Paulo Odone  não fez quase nada para ajudar, não trouxe os reforços necessários para a disputa da Libertadores. O Grêmio chegou à segunda fase da Libertadores com um grupo de qualidade muito reduzida, insuficiente mesmo, e agravado ainda pela verdadeira epidemia de lesões musculares que a equipe de preparação física arrumou para nós.

O presidente, a mim parece, boicotou o trabalho de Renato e prejudicou com isso o próprio Grêmio. Será que eu deveria por isso achar que Paulo Odone se trata de um falso gremista? Não, claro que não. O presidente é um gremista de verdade, aliás, como todos nós somos. A diferença é que ele possui um ego gigantesco e uma vaidade infinita. Incapaz de admitir seus erros, Paulo Odone agora parece que também não quer admitir seus atos e diz que não demitiu Renato, diz que Renato foi quem pediu para sair. Verdade? Sim, mas pela metade. Renato foi demitido nos microfones, em entrevista coletiva concedida pelo presidente logo após o empate contra o Avaí. Ali Paulo Odone deixou claro, para qualquer um que fosse ao menos meio entendedor, que Renato não continuaria mais como treinador do Imortal. Só não foi ainda mais claro e não o disse com todas as letras porque, muito provavelmente, faltou-lhe a coragem de assumir o ônus dessa demissão. O presidente contava com a atitude de Renato, esperava que ele, após ouvir aquelas declarações, tomasse a iniciativa de sair por si mesmo.

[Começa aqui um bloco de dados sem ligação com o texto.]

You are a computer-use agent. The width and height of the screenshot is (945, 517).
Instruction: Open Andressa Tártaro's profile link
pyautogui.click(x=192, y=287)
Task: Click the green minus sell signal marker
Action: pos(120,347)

Renato o fez. Agora, cinicamente, o presidente diz que não tem nada com isso. Diz que a torcida não está contra ele, que são apenas alguns grupos políticos aproveitadores. Ele acha que quem o vaia, o faz por não ser gremista de verdade. Ele acha que é vaiado apenas pela saída de Renato. Ele não vê que a saída do treinador foi apenas a gota d’água, não vê que está sendo vaiado não apenas por isso mas pelo conjunto de fracassos que vem conseguindo em parceria com o doutor Antônio Vicente Martins.

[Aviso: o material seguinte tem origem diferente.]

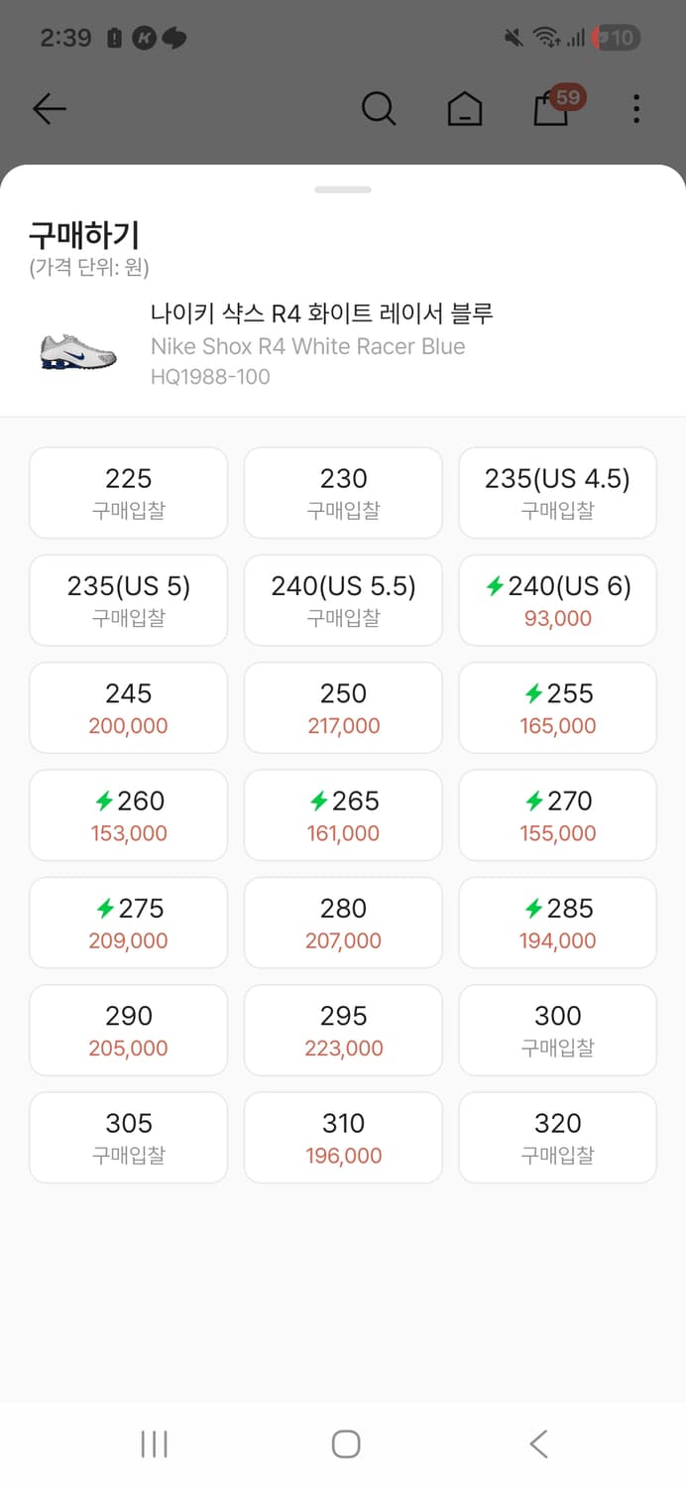This screenshot has width=686, height=1488.
Task: Select size 245 priced 200,000
Action: click(128, 707)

O presidente parece estar perdido, desorientado. Abraça-se agora à esperança de que Julinho Camargo vai arrumar a casa e recolocar o Imortal no caminho das vitória. Julinho ao menos vai poder contar com os reforços que Renato não teve tempo de usar, pois o presidente fez questão de forçar seu pedido de demissão por medo de que ele acabasse acertando. Tomara que tudo dê certo, que o Grêmio se reencontre, enfim, com o bom futebol apresentado na temporada passada. Afinal, o Grêmio é grande, muito grande. O Grêmio é tão grande que todos os gremistas sabem – e até quem não é gremista reconhece – que nada pode ser maior. Embora eu às vezes chegue a duvidar que o presidente saiba disso. Há vezes em que desconfio que sua arrogância, seu ego e sua vaidade se tornam, para ele próprio, maiores e mais importantes que o nosso grande Grêmio.

A ficha do jogo: Grêmio 2×0 Coritiba–10/jul/2011

 

GRÊMIO 2X0 CORITIBA

Grêmio: Marcelo Grohe; Gabriel, Mário Fernandes, Rafael Marques e Neuton (Bruno Collaço); Gilberto Silva, Fábio Rochemback, Leandro, Escudero (Willian Magrão) e Douglas; André Lima (Miralles). Técnico: Julinho Camargo.

Coritiba: Edson Bastos; Jonas, Pereira, Emerson e Eltinho; Marcos Paulo, Léo Gago, Tcheco (Bill), Everton Costa (Anderson Aquino) e Marcos Aurélio (Everton Ribeiro); Leonardo. Técnico: Marcelo Oliveira.

Gols: Gilberto Silva, aos 17, e André Lima, aos 25 minutos do segundo tempo.

Cartões amarelos: Rafael Marques (Grêmio); Pereira e Jonas (Coritiba).

Local: Estádio Olímpico Monumental – Data: Domingo, 10 de julho de 2011, às 16:00 hs.

Público: 16.988 torcedores. Renda: R$ 252.117,00.

Árbitro: Sandro Meira Ricci (DF) – Auxiliares: Marrubson Melo Freitas (DF) e César Augusto de Oliveira Vaz (DF).